* **Task brief**
Add 15 to both numbers of every coordinate pair in the answers, then write out all the lines of the entries below, requests included, with the new coordinates. Leave the pictures out.

════════════════════

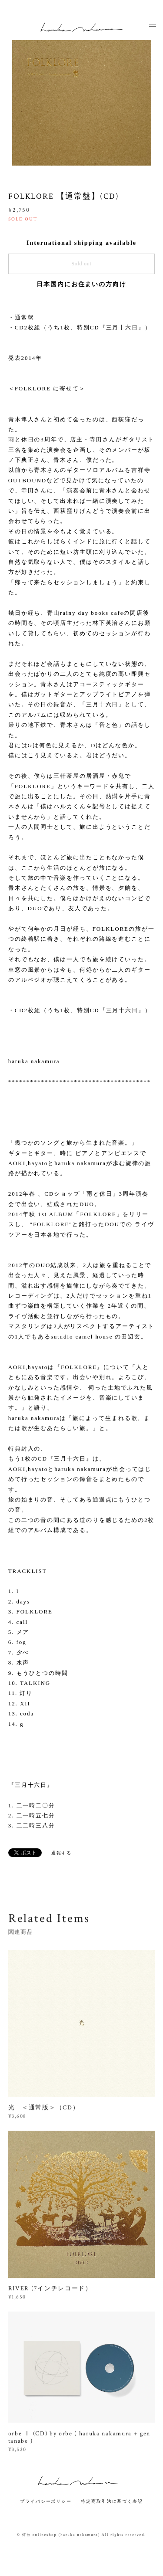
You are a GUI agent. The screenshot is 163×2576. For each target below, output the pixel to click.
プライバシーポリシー (46, 2501)
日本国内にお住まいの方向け (81, 284)
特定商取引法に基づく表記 (112, 2501)
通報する (61, 1853)
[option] (81, 96)
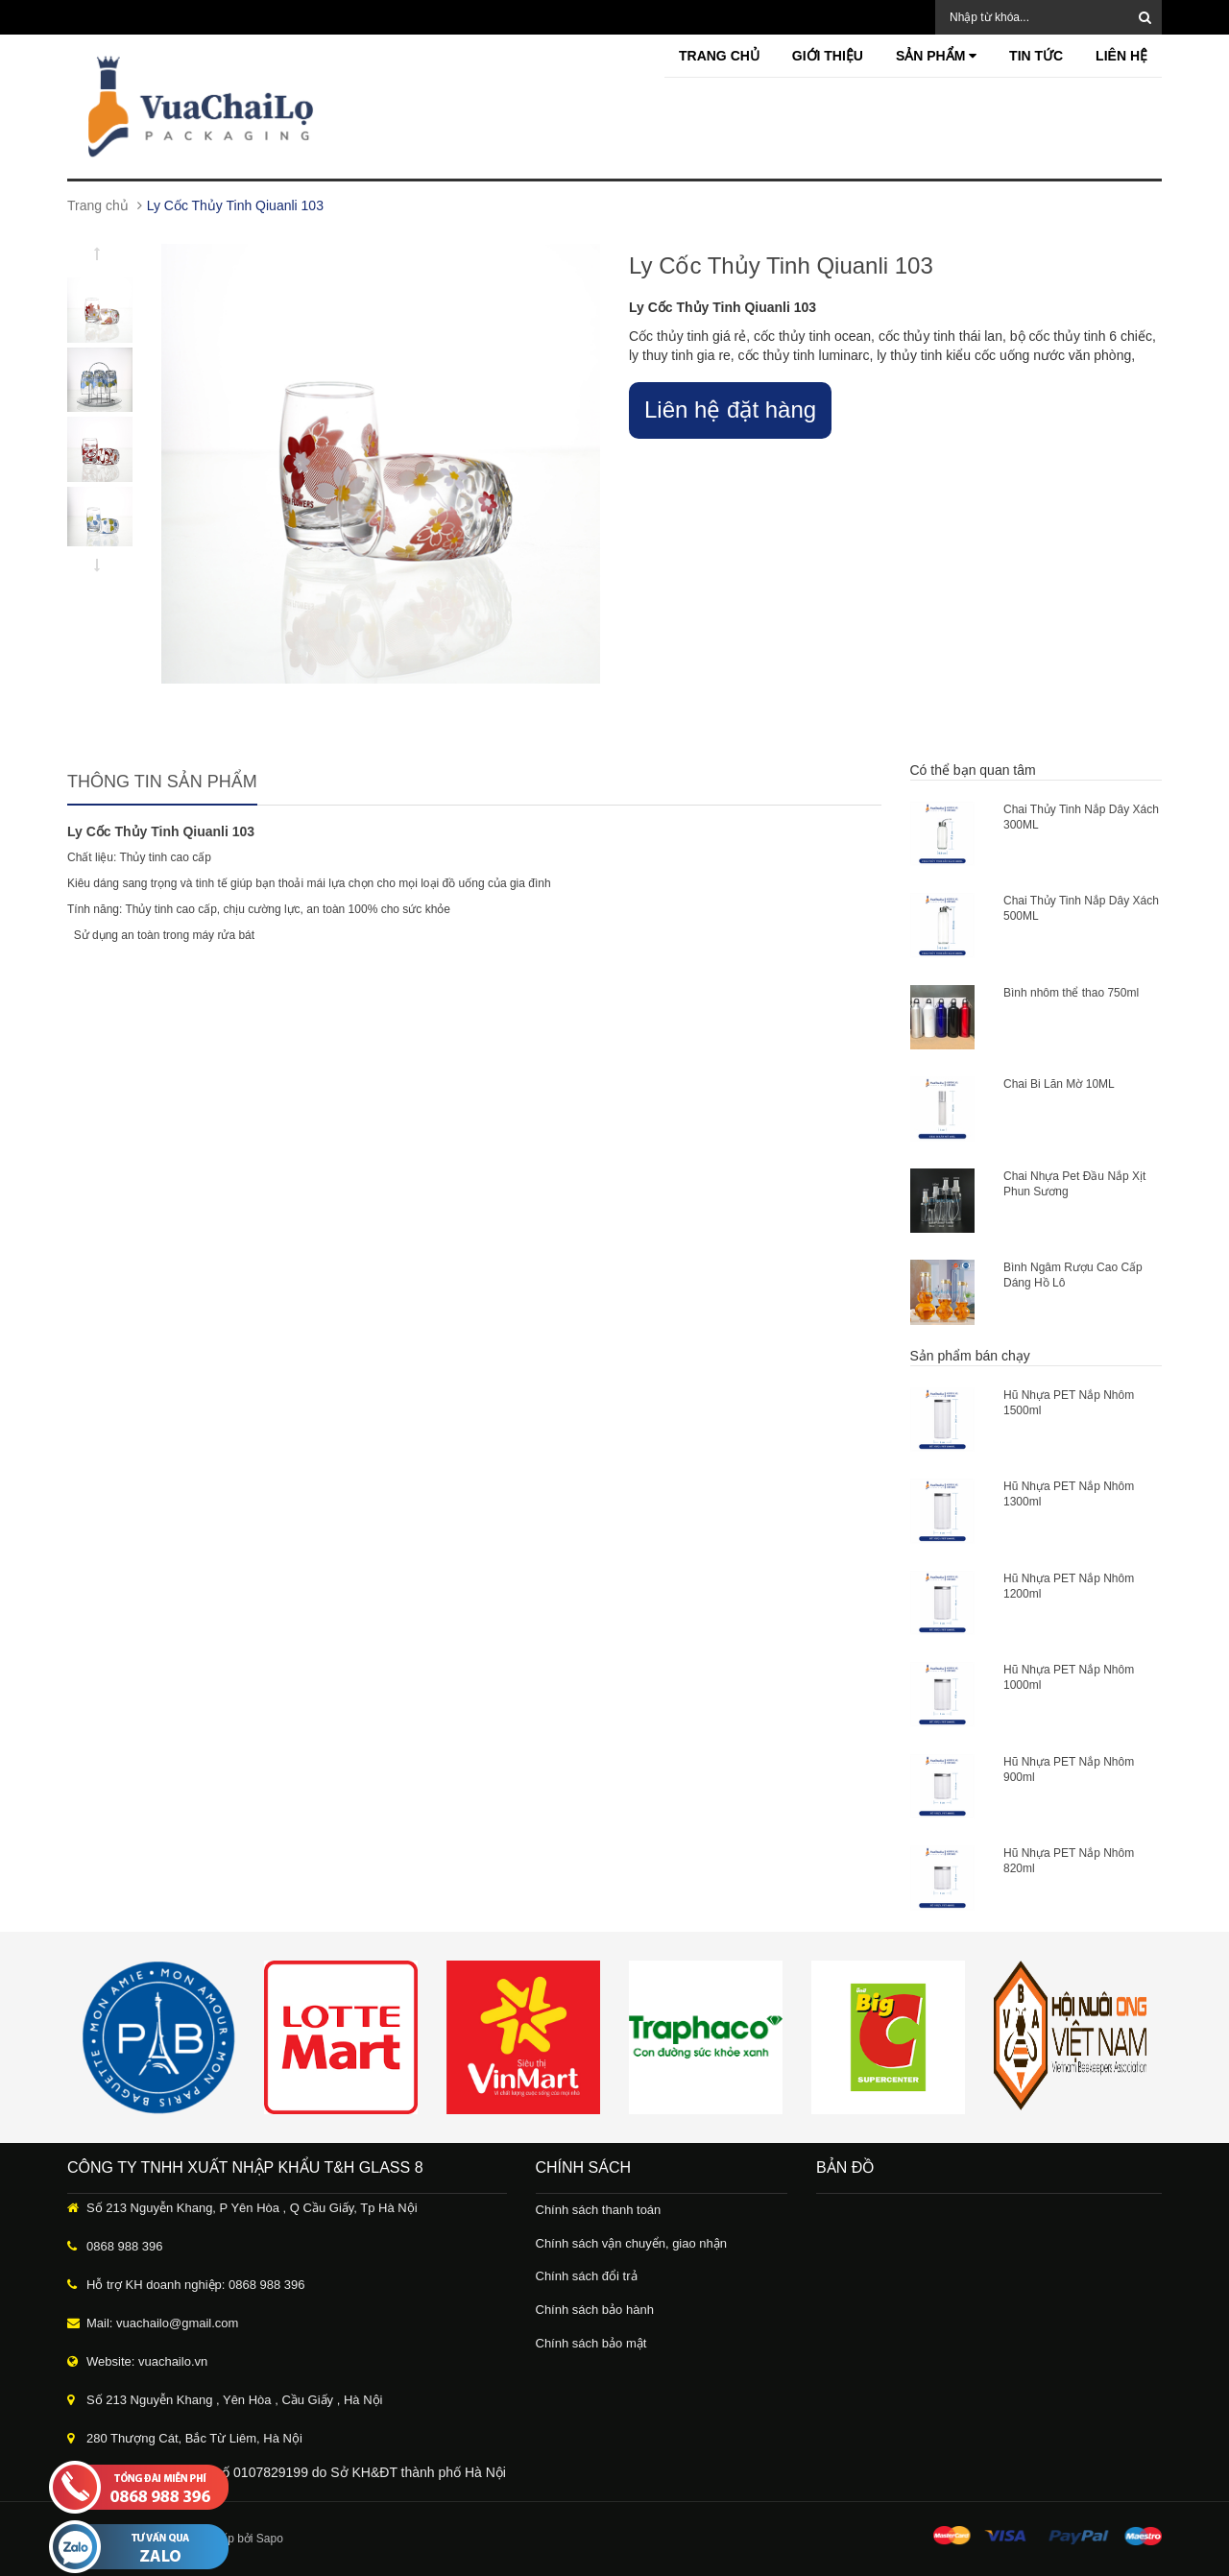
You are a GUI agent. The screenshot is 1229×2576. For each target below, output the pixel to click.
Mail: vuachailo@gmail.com (162, 2323)
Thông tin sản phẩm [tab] (162, 781)
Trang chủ (719, 55)
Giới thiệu (827, 55)
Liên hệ (1121, 55)
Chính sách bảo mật (591, 2343)
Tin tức (1036, 55)
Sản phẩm (936, 55)
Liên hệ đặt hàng (730, 409)
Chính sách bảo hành (595, 2309)
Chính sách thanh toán (599, 2210)
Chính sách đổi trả (587, 2276)
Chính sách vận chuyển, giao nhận (632, 2243)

════════════════════

* **Response to this task**
You are a GUI agent. The screenshot is 163×2576. For each target below, output the pixel to click.
プライバシーポリシー (61, 2516)
日本国内にお住まいの方向け (96, 299)
特定商取引法に基づく表記 (127, 2516)
通報する (76, 1868)
[option] (96, 111)
You are a GUI agent. The screenshot is 1229×2576. For each target below, output the pixel to click.
Mail: vuachailo@gmail.com (177, 2338)
Thông tin sản phẩm [tab] (177, 796)
Trang chủ (734, 70)
Giới thiệu (842, 70)
Liên hệ (1136, 70)
Chính sách bảo mật (606, 2358)
Tin tức (1051, 70)
Sản phẩm (951, 70)
Liên hệ đặt hàng (745, 424)
Chính sách bảo hành (610, 2324)
Chính sách thanh toán (614, 2225)
Chính sách đổi trả (602, 2291)
Chính sách vận chuyển, giao nhận (647, 2258)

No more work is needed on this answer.